When a line in the data below includes "computer", pick it out and copy it.

Data extracts below:

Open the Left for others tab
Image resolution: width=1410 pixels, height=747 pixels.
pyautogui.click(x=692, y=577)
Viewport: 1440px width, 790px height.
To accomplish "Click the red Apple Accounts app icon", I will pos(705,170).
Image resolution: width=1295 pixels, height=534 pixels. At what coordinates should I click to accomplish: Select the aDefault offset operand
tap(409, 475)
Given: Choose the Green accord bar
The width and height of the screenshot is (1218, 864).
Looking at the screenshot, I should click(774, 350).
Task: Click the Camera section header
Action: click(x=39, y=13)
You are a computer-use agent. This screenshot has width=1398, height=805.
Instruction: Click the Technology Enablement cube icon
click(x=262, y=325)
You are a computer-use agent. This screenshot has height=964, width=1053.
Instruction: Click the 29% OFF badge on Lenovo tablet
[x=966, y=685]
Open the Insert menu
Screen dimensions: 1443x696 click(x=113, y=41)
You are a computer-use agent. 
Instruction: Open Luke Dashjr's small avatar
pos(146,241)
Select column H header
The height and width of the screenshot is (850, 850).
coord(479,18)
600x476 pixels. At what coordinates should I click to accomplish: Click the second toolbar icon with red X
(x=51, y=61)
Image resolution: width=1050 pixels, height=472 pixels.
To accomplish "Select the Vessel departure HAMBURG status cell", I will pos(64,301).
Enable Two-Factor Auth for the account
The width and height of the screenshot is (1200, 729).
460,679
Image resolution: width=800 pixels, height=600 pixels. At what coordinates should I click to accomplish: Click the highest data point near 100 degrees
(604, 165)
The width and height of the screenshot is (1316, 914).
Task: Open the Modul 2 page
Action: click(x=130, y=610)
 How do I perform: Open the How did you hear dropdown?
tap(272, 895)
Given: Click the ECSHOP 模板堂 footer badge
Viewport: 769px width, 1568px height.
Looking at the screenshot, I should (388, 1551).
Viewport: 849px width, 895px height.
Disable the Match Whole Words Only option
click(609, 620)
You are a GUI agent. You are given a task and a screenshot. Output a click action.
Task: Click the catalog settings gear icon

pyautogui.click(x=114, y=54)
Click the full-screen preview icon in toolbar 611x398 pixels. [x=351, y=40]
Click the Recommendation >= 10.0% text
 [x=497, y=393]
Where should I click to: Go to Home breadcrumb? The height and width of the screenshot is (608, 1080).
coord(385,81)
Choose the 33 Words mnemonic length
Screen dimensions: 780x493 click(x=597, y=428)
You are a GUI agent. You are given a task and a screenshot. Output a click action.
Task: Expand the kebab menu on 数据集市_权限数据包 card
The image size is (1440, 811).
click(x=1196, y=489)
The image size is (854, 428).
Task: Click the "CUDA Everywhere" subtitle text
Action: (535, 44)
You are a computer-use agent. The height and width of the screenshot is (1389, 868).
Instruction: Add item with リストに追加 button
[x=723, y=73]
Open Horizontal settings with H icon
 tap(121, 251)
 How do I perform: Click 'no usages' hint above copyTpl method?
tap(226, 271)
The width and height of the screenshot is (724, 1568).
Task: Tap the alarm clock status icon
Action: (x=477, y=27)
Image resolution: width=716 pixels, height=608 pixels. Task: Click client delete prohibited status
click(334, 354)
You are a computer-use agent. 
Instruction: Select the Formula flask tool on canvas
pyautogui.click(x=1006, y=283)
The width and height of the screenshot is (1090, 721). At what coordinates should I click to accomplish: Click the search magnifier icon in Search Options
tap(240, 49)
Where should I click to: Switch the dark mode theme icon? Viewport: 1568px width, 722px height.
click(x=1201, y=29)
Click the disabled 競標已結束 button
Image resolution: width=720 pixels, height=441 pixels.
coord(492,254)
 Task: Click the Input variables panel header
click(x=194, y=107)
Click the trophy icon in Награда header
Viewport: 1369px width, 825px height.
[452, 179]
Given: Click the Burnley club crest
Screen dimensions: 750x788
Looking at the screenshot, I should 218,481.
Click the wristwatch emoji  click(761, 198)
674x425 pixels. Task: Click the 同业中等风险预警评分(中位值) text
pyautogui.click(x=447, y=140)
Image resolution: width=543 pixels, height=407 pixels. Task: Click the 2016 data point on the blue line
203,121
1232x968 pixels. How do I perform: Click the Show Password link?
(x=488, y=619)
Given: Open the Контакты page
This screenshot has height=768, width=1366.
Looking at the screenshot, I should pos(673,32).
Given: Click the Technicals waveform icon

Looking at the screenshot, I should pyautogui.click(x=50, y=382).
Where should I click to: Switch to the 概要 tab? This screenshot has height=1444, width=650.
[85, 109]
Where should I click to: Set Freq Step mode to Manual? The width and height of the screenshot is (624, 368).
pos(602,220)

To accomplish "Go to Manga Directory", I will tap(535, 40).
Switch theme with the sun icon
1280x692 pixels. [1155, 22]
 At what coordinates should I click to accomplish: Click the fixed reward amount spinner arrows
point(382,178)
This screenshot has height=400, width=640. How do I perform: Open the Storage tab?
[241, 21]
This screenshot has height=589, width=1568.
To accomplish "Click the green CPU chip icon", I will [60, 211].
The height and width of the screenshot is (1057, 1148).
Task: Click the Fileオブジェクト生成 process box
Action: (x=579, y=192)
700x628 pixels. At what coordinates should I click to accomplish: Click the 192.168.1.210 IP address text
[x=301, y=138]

End of Data extracts.

• _Task output_
You are a computer-use agent. This screenshot has width=1398, height=805.
You are a computer-use agent. This screenshot has height=964, width=1053.
You are a computer-use agent. 
You are a computer-use agent. The height and width of the screenshot is (1389, 868).
You are a computer-use agent. 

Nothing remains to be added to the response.